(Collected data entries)
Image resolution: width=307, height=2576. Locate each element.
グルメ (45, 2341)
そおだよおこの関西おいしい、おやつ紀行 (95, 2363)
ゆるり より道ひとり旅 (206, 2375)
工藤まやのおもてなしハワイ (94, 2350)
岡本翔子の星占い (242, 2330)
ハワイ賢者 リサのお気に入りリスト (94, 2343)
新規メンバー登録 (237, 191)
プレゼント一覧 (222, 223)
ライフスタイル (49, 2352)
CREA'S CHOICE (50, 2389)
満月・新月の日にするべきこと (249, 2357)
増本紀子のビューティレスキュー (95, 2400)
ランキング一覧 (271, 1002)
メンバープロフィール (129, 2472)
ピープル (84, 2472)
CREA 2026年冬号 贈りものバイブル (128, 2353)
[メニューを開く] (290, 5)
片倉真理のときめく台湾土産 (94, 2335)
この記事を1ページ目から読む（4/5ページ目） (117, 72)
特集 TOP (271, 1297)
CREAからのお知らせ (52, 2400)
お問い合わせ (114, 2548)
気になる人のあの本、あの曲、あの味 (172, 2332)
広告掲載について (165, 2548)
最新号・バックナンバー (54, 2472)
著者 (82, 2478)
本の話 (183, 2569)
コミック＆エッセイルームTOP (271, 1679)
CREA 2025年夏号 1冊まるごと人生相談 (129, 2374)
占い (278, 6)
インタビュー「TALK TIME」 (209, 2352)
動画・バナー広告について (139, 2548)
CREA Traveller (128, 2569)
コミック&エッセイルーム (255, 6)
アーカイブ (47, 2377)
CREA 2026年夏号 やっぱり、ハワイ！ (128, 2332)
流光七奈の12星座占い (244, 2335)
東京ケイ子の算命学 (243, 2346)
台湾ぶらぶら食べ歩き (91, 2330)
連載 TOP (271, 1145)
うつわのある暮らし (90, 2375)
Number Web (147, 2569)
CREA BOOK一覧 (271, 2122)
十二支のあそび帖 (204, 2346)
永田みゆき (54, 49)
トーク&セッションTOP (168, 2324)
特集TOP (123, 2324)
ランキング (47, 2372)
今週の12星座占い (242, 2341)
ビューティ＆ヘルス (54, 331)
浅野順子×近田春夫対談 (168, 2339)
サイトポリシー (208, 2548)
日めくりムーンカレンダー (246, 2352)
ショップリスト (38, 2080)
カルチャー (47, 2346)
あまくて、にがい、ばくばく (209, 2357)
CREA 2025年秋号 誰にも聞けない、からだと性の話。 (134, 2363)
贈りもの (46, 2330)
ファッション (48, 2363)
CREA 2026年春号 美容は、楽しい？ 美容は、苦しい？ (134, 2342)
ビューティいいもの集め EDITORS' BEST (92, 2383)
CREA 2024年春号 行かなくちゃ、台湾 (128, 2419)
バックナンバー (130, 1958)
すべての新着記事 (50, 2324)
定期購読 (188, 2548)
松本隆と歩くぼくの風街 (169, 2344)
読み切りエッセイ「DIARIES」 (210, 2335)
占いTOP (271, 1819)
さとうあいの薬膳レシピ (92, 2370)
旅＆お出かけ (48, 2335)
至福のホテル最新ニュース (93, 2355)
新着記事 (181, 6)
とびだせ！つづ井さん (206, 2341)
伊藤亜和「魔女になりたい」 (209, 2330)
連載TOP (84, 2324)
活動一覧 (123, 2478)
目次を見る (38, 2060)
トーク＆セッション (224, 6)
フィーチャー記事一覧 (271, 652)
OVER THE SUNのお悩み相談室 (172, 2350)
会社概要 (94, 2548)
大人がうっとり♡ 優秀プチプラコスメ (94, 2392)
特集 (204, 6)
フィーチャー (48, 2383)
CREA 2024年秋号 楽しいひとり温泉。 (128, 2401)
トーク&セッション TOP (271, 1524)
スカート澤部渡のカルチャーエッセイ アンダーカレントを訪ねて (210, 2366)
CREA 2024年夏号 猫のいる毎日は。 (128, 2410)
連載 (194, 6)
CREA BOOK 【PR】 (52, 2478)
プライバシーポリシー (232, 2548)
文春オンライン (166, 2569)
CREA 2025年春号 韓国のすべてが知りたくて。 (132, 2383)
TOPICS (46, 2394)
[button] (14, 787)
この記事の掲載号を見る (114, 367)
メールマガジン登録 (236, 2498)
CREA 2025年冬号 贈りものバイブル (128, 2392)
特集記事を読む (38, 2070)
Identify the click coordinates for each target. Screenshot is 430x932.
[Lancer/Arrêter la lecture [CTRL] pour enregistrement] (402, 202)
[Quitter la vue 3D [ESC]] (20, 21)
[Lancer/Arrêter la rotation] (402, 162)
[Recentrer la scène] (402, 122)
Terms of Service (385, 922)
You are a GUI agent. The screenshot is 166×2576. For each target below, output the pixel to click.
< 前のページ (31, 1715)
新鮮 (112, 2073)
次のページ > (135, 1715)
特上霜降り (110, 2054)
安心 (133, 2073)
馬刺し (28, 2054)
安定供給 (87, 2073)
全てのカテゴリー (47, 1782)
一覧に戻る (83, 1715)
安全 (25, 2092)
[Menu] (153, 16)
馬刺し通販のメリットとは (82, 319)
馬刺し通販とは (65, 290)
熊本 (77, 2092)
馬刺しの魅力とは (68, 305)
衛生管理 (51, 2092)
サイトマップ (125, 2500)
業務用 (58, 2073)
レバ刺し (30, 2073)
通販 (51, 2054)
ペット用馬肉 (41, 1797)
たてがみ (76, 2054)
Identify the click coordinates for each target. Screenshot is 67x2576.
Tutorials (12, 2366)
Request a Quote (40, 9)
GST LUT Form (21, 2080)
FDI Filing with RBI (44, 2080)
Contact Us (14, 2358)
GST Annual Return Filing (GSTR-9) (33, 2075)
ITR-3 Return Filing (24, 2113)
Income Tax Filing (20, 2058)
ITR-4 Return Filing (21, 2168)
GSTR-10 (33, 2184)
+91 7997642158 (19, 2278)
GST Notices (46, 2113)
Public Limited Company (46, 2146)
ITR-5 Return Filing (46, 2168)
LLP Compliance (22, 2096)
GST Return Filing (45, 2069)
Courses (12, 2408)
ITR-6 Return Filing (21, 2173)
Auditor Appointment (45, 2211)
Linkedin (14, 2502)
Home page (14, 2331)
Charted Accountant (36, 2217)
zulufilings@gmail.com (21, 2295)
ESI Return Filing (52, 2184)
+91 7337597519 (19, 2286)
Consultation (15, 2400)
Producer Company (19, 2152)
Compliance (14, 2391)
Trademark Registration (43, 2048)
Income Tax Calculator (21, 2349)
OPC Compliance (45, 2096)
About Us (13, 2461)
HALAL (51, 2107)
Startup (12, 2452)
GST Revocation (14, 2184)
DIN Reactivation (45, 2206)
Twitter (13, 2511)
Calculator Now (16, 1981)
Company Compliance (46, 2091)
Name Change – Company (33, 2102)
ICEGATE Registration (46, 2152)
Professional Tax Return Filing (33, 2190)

**The problem**
Above are the records; print exactly the lines from the line with "定期購読 (188, 2548)" to the line with "CREA 2024年秋号 楽しいひとり温泉。 (128, 2401)", including both, and nothing else.

**Finished task**
定期購読 (188, 2548)
松本隆と歩くぼくの風街 (169, 2344)
読み切りエッセイ「DIARIES」 (210, 2335)
占いTOP (271, 1819)
さとうあいの薬膳レシピ (92, 2370)
旅＆お出かけ (48, 2335)
至福のホテル最新ニュース (93, 2355)
新着記事 (181, 6)
とびだせ！つづ井さん (206, 2341)
伊藤亜和「魔女になりたい」 (209, 2330)
連載TOP (84, 2324)
活動一覧 (123, 2478)
目次を見る (38, 2060)
トーク＆セッション (224, 6)
フィーチャー記事一覧 (271, 652)
OVER THE SUNのお悩み相談室 (172, 2350)
会社概要 (94, 2548)
大人がうっとり♡ 優秀プチプラコスメ (94, 2392)
特集 (204, 6)
フィーチャー (48, 2383)
CREA 2024年秋号 楽しいひとり温泉。 (128, 2401)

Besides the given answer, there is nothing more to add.